Anda di halaman 1dari 2

Pengertian Varises

alodokter.com /varises

9/16/2014

Varises adalah pembengkakan dan pelebaran pembuluh darah vena yang biasanya terjadi pada bagian kaki akibat
penumpukan darah. Orang-orang yang menderita penyakit ini, pembuluh vena mereka juga dapat terlihat menonjol
keluar berwarna biru atau ungu tua. Kadang-kadang bentuknya menyerupai simpul atau tali berpilin.

Selain itu, gejala-gejala lain yang bisa menyertai penyakit varises adalah pembengkakan pada kaki bagian bawah
(termasuk mata kaki), kaki terasa berat dan tidak nyaman, perubahan warna kulit kaki bagian bawah atau kulit
tampak kering, dan kram otot kaki.

Varises bisa terjadi di semua pembuluh vena pada tubuh, namun kondisi ini paling sering terjadi di kaki (terutama
betis) karena tekanan yang besar saat kita berdiri atau berjalan.

Kasus varises kebanyakan dialami oleh wanita dibanding pria. Selain berjenis kelamin wanita, faktor lain yang bisa
meningkatkan seseorang terkena varises adalah obesitas, kehamilan, dan usia tua.

Penyebab penumpukan darah pada penyakit varises

Penumpukan darah di dalam pembuluh vena terjadi akibat melemahnya atau rusaknya katup vena. Pembuluh vena
berfungsi mengalirkan darah dari seluruh tubuh ke jantung. Di dalam pembuluh vena, ada katup yang berfungsi
sebagai pintu satu arah agar darah yang sudah melewatinya tidak dapat kembali lagi. Lemah atau rusaknya katup
vena menyebabkan terjadinya arus balik darah dan penumpukan darah di dalam pembuluh vena. Penumpukan
1/2
inilah yang kemudian menyebabkan pembuluh tersebut melebar.

Diagnosis varises

Diagnosis penyakit varises dilakukan dengan terlebih dahulu mengumpulkan keterangan mengenai gejala, riwayat
kesehatan, dan faktor risiko pada pasien. Setelah itu dokter akan melakukan pemeriksaan fisik dengan mengamati
bagian-bagian yang mengalami varises. Tes khusus jarang disarankan kecuali dokter mencurigai adanya masalah
vena dalam atau komplikasi lainnya. Contoh tes yang mungkin disarankan adalah USG Duplex Doppler.

Pengobatan Varises

Kondisi varises yang masih tergolong ringan masih dapat ditangani sendiri di rumah. Tujuannya adalah meredakan
gejala, mencegah varises bertambah parah, serta menghindari terjadinya komplikasi berupa luka atau pendarahan.
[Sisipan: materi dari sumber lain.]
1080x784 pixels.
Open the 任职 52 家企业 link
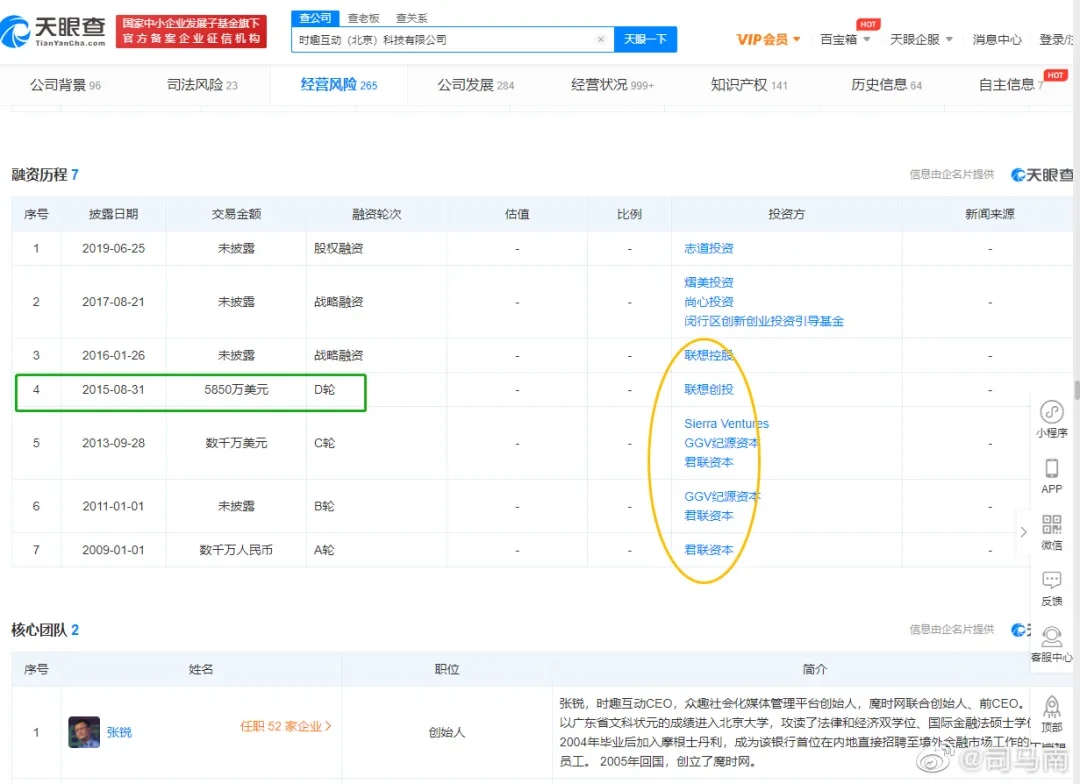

Salah satu contoh penanganan yang bisa kita lakukan adalah dengan memakai stoking antivarises atau disebut
juga bebat kompresi. Selain itu, hindari berdiri terlalu lama dan luangkan beberapa saat untuk mengistirahatkan kaki
Anda dalam posisi tubuh direbahkan dengan diberi penyangga (posisi kaki lebih tinggi dari badan). Jangan lupa
untuk selalu menjaga berat badan ideal dan rutin berolahraga.
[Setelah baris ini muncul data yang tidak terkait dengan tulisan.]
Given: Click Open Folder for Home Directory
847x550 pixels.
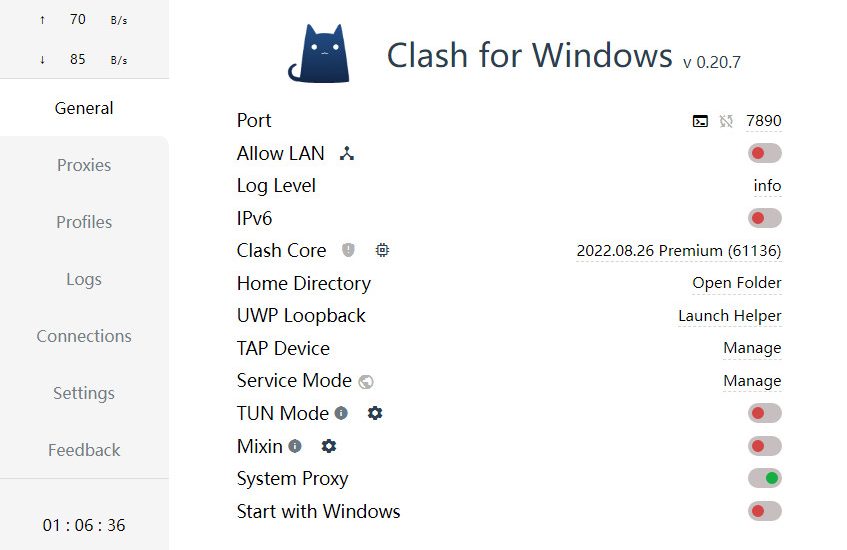Looking at the screenshot, I should pos(737,283).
Jika rasa tidak nyaman atau nyeri akibat varises masih terasa meskipun Anda sudah melakukan penanganan di
rumah, atau bahkan menimbulkan komplikasi, maka sebaiknya Anda menemui dokter. Metode pengobatan yang
mungkin disarankan oleh dokter adalah operasi pengangkatan pembuluh vena yang mengalami varises dan operasi
penutupan pembuluh vena dengan menggunakan bahan khusus berbentuk busa (skleroterapi) atau dengan
menggunakan panas (endothermal ablation).